Alhoewel…? Wat er in de praktijk onder stayeren wordt verstaan en wat in de wedstrijdregels zijn twee verschillende grootheden. Een verschil dat in het recente verleden door de ITU nog eens sterk – en naar mijn mening onnodig – is vergroot. Zonder dat daar tot op heden veel ruchtbaarheid over was.

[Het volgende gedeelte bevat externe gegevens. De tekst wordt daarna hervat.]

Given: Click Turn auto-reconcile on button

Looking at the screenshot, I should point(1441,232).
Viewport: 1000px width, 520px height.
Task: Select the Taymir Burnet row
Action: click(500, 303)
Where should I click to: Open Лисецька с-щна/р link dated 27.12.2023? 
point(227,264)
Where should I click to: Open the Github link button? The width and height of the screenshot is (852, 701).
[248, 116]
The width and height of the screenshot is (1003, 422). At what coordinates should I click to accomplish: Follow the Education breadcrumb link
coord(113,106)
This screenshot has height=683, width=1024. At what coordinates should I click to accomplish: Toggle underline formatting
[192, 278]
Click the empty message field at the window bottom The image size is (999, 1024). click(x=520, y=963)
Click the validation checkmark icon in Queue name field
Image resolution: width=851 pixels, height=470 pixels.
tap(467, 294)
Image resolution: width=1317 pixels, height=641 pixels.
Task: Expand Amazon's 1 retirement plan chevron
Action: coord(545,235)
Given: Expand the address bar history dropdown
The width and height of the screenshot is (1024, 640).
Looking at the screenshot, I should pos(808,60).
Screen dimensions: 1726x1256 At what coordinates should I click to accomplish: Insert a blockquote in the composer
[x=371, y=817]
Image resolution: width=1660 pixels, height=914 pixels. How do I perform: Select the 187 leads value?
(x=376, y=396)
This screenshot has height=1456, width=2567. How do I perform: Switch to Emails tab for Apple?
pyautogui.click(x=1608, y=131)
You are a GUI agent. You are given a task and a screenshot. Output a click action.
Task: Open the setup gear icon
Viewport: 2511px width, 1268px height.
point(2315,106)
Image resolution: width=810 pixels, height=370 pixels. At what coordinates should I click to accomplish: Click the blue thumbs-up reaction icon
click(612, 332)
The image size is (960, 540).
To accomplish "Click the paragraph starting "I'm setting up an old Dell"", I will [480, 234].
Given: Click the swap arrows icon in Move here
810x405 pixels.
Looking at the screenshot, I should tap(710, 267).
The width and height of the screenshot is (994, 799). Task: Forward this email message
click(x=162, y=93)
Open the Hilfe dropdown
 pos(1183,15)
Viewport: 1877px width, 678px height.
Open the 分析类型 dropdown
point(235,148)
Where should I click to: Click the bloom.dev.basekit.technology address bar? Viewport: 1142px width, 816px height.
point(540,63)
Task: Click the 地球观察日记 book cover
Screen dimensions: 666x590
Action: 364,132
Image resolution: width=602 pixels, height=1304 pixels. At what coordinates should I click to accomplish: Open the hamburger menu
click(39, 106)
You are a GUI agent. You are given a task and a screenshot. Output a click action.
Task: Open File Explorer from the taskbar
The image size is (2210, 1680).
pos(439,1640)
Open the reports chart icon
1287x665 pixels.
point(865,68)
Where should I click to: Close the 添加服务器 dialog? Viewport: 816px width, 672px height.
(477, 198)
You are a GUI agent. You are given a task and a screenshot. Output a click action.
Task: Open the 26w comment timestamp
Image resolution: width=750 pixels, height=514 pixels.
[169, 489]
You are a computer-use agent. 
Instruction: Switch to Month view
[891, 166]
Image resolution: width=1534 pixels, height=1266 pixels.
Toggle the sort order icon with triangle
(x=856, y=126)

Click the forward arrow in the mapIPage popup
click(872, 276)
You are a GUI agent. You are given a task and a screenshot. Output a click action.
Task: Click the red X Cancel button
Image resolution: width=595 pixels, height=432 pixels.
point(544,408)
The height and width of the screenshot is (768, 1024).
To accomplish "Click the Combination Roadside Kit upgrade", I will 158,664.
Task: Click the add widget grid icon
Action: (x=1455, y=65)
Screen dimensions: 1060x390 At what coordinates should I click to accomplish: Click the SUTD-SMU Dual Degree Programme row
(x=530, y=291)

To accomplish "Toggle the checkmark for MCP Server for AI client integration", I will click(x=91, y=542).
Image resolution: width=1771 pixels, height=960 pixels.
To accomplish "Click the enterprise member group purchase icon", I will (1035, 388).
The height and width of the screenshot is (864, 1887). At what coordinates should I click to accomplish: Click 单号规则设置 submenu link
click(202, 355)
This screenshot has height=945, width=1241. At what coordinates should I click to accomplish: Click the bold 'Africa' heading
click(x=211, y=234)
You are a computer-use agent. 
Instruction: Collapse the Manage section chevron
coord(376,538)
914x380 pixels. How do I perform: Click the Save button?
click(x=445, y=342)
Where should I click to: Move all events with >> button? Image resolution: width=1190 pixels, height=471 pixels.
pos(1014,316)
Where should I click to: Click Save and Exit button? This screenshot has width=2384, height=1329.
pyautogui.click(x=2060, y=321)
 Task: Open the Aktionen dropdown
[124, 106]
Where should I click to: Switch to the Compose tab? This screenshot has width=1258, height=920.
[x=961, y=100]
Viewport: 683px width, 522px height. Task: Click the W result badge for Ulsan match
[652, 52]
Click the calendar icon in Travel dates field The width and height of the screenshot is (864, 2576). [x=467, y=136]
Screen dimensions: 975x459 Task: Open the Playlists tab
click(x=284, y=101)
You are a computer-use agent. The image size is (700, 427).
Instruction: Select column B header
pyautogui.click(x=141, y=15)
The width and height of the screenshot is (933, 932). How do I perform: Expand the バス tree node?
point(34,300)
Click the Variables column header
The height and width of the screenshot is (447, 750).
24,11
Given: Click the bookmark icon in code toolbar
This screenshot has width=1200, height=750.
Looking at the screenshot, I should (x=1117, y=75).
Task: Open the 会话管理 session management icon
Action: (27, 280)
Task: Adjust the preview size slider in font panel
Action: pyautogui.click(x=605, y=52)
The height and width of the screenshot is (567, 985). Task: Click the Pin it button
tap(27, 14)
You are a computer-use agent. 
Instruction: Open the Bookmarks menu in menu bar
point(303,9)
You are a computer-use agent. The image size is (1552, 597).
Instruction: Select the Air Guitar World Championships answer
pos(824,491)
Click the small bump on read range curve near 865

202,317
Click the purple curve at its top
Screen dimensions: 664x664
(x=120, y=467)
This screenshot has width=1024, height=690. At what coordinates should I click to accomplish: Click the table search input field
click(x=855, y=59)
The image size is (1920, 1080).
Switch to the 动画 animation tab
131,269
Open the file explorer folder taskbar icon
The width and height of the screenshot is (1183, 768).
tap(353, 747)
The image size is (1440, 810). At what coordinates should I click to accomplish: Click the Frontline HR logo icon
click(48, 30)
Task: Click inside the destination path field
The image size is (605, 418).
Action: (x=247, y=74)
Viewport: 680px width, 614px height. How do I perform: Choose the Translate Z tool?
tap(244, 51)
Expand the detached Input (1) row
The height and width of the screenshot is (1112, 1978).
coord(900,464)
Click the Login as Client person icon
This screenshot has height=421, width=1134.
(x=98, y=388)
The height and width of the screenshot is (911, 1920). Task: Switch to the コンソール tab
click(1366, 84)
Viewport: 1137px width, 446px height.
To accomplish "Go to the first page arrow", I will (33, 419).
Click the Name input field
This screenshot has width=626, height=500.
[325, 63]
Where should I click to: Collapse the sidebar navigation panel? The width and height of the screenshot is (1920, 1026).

Vroeger was het simpel. Je moest
10 meter afstand houden tussen jou en je voorganger. Gemeten van achterwiel naar voorwiel. Daarna kwam de ITU met de ‘stayerbox’ van 12 bij
3 meter om een atleet heen. Gemeten van voorwiel naar voorwiel, maar dat wat een atleet in de wedstrijd ziet is niet het voorwiel, maar het achterwiel van zijn voorganger. Op zich vreemd: het atletenperspectief lijkt mij in deze kwestie namelijk het beste uitgangspunt. In de praktijk kon men gelukkig nog steeds blijven rekenen met
10 meter netto tussenruimte.

En al die jaren had een atleet 30 seconden de tijd om zich uit een stayersituatie te werken. Dus door je voorganger (wiens stayerbox je was ingereden) binnen die tijd in te halen, of door je binnen die tijd weer voldoende te laten terugzakken als je merkte dat het niet snel genoeg lukte. Of als je zelf net zelf ingehaald was.
Met ingang van 2011 is in de reglementen de tijdsduur voor het inhalen verkort van 30 naar 20 seconden, en de tijdsduur om je als net ingehaalde atleet uit de stayerbox van je tegenstander te werken verkort van 30 naar
5 (!) seconden.

Wat beoogde de ITU met deze nieuwe regels? Ze zou moeten beogen stayeren tegen te gaan in wedstrijden waar stayeren verboden is, maar met de invoering van deze nieuwe regel wordt het stayeren alleen maar bevorderd. Eenvoudigweg doordat het aantal situaties die strikt volgens de regels bezien verboden is getalsmatig alleen maar toeneemt. Zo’n beetje hetzelfde als wanneer een snelweg waarop je 120 mag in eens maar een maximumsnelheid van 100 krijgt. Iedereen die zich dat niet expliciet bewust is, handelt ineens in overtreding. Terwijl dat voorheen niet zo was.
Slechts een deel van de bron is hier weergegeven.